WHEREFORE, the instant Petition is DENIED. The Decision dated May 17, 2017 and Resolution dated February 28, 2018 rendered by the Court of Appeals in CA-G.R. SP No. 95641 are hereby AFFIRMED. Consequently, the Register of Deeds is hereby ordered to CANCEL Transfer Certificate of Title No. N-34698 and any certificate of title derived therefrom, if any.
SO ORDERED.
Carpio,* Acting C. J., (Chairperson), J. Reyes, Jr., Lazaro-Javier, and Zalameda, JJ., concur.
* Designated as Acting Chief Justice per Special Order No. 2703 dated September 10, 2019.
[1] Rollo, pp. 11-31.
[2] Id. at 32-42. Penned by Associate Justice Ramon Paul L. Hernando (now a member of this Court) with Associate Justices Stephen C. Cruz and Jhosep Y. Lopez, concurring.
[3] Id. at 44-46.
[4] Id. at 63-64.
[5] Id. at 51-58. Penned by Judge Lauro G. Sandoval.
[6] Id. at 57-58.
[7] Id. at 59.
[8] Id. at 60-73.
[9] Id. at 33-37.
[10] Id. at 42.
[11] Id. at 39-40.
[12] Id. at 74-77.
[13] Id. at 91-96.
[14] Id. at 99-101.
[15] Id. at 102.
[16] Id. at 14.
[17] Alaban v. Court of Appeals, 507 Phil. 682, 694 (2005).
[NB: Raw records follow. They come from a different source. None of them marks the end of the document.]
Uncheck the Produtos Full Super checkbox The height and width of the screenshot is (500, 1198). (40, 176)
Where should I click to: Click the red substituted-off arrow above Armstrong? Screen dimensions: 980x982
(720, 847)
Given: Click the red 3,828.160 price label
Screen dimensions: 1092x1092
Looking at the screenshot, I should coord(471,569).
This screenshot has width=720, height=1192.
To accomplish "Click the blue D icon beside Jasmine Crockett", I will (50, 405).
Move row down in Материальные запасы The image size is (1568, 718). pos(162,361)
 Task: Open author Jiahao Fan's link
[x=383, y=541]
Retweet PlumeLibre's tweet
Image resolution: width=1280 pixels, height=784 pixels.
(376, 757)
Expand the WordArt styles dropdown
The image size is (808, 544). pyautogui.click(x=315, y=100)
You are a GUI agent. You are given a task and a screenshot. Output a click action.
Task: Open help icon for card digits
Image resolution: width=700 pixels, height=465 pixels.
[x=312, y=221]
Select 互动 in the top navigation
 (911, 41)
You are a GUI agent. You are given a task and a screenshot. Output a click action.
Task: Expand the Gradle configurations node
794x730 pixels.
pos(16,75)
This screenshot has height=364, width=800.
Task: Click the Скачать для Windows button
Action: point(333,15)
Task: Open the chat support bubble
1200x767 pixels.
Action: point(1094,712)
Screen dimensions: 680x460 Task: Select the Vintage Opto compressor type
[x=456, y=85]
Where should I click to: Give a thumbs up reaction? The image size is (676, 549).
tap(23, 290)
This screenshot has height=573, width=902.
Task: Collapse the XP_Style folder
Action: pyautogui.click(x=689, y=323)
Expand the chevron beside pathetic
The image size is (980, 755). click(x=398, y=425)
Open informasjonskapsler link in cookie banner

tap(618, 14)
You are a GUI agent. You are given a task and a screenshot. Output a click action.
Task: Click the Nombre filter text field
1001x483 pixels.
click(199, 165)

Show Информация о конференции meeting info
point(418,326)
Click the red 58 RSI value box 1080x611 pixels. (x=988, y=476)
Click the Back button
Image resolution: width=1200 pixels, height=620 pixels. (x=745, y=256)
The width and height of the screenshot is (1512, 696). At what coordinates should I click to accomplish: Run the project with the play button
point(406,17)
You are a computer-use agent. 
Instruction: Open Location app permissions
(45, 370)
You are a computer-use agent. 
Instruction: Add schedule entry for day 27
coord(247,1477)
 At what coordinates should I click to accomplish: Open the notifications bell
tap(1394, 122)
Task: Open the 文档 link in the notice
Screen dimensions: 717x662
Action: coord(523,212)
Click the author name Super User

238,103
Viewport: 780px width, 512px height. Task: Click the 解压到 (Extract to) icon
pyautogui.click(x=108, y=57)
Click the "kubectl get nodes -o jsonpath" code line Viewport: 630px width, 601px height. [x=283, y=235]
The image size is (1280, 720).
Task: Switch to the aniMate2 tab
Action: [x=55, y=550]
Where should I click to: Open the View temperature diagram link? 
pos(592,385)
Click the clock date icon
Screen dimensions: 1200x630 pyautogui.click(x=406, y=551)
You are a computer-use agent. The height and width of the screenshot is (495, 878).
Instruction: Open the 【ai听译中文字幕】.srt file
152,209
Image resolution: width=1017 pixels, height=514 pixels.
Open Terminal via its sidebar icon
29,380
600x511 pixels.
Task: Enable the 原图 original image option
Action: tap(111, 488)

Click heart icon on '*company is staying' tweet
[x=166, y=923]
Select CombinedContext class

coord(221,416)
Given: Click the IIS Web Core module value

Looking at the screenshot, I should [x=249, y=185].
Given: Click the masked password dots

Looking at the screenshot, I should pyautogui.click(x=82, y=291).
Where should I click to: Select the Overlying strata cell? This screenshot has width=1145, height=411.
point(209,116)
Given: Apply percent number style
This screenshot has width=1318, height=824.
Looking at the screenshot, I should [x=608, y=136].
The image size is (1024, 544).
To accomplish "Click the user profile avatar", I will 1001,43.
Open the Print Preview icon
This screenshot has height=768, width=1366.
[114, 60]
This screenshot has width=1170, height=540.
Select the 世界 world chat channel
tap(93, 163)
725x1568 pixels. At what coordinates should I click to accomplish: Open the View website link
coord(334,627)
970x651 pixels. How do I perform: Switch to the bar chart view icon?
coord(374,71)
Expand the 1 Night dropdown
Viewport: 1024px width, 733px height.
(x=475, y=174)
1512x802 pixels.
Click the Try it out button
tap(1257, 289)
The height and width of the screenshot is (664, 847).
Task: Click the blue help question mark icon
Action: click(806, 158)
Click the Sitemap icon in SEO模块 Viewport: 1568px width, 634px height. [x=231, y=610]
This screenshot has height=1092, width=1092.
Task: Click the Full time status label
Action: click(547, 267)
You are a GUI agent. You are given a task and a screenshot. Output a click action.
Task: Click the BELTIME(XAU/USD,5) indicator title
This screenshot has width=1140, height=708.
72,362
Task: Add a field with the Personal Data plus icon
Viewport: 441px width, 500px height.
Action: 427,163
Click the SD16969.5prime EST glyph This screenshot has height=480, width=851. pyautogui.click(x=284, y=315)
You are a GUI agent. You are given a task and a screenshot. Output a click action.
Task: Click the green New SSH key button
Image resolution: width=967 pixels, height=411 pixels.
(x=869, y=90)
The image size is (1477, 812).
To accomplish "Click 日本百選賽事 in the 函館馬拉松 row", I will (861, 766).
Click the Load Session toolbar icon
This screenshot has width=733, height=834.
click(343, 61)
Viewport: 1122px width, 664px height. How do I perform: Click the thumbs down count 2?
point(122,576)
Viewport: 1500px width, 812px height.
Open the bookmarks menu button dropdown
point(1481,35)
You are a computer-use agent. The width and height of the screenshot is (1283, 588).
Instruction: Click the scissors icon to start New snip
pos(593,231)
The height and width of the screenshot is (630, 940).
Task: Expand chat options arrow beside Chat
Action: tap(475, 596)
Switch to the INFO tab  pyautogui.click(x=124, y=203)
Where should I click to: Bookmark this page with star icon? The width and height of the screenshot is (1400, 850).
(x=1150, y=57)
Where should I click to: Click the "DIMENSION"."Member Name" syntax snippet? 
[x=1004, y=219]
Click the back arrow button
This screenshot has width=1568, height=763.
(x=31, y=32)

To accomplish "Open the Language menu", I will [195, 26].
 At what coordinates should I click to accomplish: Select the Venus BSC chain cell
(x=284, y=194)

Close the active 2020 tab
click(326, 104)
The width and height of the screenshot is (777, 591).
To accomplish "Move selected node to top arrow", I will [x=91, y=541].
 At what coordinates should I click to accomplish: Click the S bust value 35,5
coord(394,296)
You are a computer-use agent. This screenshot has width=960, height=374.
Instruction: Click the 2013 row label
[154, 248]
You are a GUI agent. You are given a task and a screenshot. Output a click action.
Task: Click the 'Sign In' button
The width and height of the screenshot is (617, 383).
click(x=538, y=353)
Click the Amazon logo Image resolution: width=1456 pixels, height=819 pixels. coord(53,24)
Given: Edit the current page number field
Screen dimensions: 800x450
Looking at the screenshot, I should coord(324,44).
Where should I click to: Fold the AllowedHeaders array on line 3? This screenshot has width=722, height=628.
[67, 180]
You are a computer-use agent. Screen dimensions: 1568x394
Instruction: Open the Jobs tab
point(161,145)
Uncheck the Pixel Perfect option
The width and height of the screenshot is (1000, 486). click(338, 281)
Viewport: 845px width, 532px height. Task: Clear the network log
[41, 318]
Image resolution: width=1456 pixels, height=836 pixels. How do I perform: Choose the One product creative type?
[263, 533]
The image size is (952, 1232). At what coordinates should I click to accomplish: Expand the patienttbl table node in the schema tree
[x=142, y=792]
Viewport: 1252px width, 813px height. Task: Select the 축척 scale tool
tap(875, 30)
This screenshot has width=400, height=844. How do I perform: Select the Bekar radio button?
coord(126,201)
[18] 501 Phil. 478 (2005).
[19] Id. at 489-490; emphasis and underscoring supplied.
[20] Quilatan v. Heirs of Lorenzo Quilatan, 614 Phil. 162, 167 (2009), citing Arcelona v. CA, 345 Phil. 250, 268-269 (1997).
[21] Rollo, p. 51.
[22] Id. at 23.
[23] Id. at 92.
[24] Id. at 38.
[25] Id. at 18-19.
[26] Heirs of Maura So v. Obliosca, 566 Phil. 397, 406 (2008).